Swiss Height (m) Max. wet bulb (°C) Aarau 385 22.4 Altdorf 459 23.0 Appenzell 780 21.0 Basel 270 23.8 Bellinzona 227 24.3 Bern 568 22.7 Biel 435 22.8 Chur 590 22.2 Delémont 431 23.4 Dietikon 385 23.1 Dübendorf 434 22.8 Emmen 427 23.0 Frauenfeld 411 23.2 Fribourg 588 22.6 Genève 379 22.1 Glarus 478 22.9 Hersiau 775 21.1 Jungfraujoch 3580 4.5 Köniz 582 22.5 Kriens 499 22.4 La Chaux-de-Fonds 994 20.1 Lancy 398 23.2 Lausanne 526 22.0 Liestal 322 24.1 Lugano 273 24.4 Luzern 436 22.6 Montreux 400 22.1 Neuchâtel 438 22.9 Sarnen 468 22.4 Schaffhausen 402 22.6 Schwyz 516 22.9 Sion 518 21.8 Solothurn 437 22.8 St.Gallen 670 21.7 Stans 457 23.1 Thun 562 22.4 Uster 464 22.8 Vernier 445 22.3 Winterthur 440 22.9 Yverdon-les-Bains 433 22.9 Zug 425 22.8 Zürich 413 22.5 Diverse Height (m) Max. wet bulb (°C)

Ankara 872 22.8 Athinai 0 26.3 Beograd 200 25.8 Bratislava 144 24.5 Bruxelles 100 23.9 Bucuresti 79 25.9 Budapest 130 24.0 Dublin 0 19.1 Gibraltar 5 23.8 Helsinki 12 22.1 Kiev 108 23.3 Kobenhavn 19 22.2 Lisboa 0 24.4 Ljubljana 309 24.3 London 36 22.0 Luxembourg 380 22.1 Madrid 608 21.1 Minsk 214 23.2 Moskva 152 23.0 Nicosia 5 28.5 Oslo 154 20.8 Podgorica 198 27.5 Praha 256 23.0 Reykjavik 0 14.5 Riga 14 24.7 Sarajevo 841 21.5 Skopie 325 24.6 Sofia 573 23.1 Stockholm 15 22.5 Tallinn 40 22.8 Tirana 227 24.6 Vilnius 121 21.8 Warszawa 90 23.1 Zagreb 146 25.4

With the leading software from www.meteonorm.com for worldwide meteorological data, over 7000 locations you can identify and proceed with the software MDI.

Help to the Software DEH

Correct software use

All sheets you have to proceed in the order from left to right to get correct results.
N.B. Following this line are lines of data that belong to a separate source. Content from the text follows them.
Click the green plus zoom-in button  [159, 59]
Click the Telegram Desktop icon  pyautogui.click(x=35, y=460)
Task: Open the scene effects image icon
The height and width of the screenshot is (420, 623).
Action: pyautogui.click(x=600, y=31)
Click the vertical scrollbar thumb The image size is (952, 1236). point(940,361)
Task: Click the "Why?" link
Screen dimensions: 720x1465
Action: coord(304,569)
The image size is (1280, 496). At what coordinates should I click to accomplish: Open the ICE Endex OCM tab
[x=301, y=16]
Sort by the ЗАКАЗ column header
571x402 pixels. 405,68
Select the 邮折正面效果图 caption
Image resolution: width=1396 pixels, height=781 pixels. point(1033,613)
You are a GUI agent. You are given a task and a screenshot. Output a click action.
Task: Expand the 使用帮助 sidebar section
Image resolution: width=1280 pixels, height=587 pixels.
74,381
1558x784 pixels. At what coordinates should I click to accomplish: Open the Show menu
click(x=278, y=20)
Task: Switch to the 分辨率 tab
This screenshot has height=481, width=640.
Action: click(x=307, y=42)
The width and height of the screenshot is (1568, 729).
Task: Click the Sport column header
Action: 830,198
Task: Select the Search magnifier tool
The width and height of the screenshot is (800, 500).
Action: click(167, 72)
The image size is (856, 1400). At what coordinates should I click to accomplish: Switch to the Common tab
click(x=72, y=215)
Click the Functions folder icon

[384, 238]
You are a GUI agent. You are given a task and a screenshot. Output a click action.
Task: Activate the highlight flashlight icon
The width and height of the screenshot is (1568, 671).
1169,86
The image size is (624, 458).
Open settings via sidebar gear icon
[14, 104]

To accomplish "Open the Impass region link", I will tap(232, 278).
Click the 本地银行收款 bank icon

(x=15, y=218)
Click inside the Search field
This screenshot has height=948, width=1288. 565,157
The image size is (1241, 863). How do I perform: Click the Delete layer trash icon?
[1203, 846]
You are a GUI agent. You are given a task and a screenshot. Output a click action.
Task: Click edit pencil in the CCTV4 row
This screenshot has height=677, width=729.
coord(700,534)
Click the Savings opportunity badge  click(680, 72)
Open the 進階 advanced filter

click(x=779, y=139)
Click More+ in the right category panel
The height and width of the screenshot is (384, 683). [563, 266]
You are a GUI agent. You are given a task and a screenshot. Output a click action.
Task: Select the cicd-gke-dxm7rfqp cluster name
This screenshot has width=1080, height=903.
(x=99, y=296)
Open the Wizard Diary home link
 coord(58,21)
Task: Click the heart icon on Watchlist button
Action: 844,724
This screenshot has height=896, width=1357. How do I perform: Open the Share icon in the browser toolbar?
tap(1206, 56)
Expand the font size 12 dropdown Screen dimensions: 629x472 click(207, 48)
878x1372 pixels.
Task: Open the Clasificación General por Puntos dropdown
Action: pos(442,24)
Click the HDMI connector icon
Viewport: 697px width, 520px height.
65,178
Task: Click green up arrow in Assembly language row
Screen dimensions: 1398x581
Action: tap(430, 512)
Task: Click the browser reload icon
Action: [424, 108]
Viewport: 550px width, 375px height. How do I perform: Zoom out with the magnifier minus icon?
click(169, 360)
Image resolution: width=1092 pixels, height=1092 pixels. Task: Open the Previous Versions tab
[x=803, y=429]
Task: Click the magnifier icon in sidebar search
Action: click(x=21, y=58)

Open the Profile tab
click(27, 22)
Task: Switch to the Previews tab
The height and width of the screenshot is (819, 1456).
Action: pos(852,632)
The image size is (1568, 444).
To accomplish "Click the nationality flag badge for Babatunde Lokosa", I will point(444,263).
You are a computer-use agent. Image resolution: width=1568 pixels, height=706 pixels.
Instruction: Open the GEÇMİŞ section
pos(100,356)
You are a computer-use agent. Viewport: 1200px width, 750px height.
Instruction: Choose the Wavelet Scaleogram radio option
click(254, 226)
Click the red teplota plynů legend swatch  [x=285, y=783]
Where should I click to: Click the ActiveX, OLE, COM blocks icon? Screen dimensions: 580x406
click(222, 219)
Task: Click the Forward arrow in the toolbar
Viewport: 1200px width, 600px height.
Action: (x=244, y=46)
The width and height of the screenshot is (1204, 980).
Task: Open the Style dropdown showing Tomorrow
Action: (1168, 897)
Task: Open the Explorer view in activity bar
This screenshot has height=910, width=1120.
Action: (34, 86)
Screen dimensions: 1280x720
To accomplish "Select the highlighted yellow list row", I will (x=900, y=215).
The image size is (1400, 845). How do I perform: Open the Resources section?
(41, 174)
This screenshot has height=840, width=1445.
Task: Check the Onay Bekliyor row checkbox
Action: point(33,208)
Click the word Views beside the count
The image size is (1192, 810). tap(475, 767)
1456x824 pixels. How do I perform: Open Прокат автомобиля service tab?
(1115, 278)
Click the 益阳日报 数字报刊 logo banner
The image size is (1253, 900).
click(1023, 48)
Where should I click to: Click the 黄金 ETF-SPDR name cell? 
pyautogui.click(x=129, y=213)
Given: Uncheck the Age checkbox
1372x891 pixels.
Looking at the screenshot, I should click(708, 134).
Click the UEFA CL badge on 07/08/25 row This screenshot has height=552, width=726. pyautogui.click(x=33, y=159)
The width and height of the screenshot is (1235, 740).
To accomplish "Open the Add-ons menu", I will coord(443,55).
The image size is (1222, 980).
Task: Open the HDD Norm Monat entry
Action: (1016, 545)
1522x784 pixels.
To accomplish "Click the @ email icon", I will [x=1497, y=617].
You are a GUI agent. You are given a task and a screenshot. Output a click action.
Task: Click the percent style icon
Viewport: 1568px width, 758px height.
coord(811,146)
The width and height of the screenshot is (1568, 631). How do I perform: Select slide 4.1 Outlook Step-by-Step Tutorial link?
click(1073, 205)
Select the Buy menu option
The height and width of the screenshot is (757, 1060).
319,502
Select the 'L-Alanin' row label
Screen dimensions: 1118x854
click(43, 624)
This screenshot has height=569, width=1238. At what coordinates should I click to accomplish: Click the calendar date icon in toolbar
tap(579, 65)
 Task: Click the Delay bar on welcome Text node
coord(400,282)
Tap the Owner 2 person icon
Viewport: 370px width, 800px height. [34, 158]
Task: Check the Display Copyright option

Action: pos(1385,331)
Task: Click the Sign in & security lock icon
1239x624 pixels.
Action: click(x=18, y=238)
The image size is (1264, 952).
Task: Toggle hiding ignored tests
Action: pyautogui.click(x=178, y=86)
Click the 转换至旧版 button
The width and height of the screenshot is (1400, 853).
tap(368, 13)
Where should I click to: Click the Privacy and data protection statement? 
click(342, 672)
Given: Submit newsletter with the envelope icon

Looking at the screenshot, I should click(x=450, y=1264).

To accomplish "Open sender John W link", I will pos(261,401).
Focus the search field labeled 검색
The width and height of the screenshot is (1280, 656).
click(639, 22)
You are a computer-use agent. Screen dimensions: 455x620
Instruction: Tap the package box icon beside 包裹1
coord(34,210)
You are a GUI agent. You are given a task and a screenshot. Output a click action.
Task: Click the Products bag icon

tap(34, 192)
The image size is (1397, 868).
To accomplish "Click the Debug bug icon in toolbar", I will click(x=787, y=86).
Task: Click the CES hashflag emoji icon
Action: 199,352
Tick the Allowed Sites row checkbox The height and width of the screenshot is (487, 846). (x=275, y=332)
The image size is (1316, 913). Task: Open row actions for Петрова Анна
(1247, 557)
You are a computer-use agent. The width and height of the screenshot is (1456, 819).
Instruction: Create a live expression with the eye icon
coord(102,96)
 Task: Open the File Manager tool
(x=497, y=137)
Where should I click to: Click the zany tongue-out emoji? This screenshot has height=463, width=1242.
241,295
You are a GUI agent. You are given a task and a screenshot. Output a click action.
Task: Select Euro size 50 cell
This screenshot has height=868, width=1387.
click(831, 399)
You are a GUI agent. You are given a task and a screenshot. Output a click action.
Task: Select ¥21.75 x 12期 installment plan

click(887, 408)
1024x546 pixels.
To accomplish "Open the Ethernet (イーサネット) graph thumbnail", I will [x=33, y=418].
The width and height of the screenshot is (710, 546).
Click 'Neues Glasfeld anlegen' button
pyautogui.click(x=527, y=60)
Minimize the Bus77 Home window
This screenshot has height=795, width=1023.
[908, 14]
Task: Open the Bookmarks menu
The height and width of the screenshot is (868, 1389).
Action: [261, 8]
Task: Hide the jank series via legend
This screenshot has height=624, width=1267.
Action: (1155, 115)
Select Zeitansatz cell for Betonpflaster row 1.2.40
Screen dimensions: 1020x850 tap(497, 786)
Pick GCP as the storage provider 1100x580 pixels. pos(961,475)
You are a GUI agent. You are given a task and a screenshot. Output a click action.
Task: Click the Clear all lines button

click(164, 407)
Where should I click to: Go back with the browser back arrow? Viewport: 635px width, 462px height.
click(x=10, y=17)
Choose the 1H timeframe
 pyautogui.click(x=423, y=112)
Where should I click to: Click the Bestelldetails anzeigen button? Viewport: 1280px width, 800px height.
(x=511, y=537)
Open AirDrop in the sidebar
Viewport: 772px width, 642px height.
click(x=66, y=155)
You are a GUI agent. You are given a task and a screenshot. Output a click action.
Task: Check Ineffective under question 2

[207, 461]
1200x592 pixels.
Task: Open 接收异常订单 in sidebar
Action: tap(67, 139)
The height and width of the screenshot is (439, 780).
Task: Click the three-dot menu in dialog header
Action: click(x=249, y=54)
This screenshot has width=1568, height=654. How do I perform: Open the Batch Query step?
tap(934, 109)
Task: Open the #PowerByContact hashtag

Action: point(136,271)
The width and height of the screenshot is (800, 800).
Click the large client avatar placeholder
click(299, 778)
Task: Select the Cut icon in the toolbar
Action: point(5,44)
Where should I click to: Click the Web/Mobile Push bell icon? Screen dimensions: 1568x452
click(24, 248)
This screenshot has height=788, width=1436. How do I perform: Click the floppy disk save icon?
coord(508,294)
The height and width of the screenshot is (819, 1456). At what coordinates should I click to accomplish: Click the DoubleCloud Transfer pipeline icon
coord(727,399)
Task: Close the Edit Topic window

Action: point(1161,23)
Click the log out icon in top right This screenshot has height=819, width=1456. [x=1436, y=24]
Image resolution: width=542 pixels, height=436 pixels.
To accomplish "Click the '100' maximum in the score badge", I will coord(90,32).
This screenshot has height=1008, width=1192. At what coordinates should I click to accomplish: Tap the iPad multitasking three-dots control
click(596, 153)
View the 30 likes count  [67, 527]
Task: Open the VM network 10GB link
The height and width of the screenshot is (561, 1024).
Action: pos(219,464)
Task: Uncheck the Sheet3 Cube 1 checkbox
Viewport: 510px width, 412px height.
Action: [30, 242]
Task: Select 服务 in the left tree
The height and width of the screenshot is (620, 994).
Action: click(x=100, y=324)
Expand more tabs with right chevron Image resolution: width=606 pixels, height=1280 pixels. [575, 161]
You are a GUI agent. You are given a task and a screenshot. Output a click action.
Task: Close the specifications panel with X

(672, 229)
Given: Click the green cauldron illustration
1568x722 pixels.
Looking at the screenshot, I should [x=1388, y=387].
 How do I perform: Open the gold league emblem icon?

Input values are red in the printable area and outside black in yellow cells.

Sheet Basis

For the outside air, supply air and exhaust air sampling points you have to enter for the winter and for the summer. There are two calculation models, one for maximum and one for minimum energy requirement. Although the plant, for example in the summer does not start, even this reference point you have to enter. The summer hours you can delete in the leaf values.

Sheet Values

After read the hours in function of day and night in the yellow cells, adjustments you can made there. Example 1: The system runs only during the day. Delete all the data for the night and enter, for example, at 20 °C and 7 g/kg an hour value of 0.0001 in order to ensure a correct calculation. Example 2: The system runs only in the winter to 18 °C. Delete any hours above 18 °C during the day and at night. Example 3: You preheat the air in winter by geothermal collectors down to 0 °C. Enter the hours at lower temperatures additionally at 0 °C and erase less. Run the macro.

Sheet Energy

Define the mode concerning reduced air volumes and pressure drops and with respect to the air part in function of the outside temperature. Run the macro. As a result, you get the total energy expenditure for an air-handling unit without heat recovery system.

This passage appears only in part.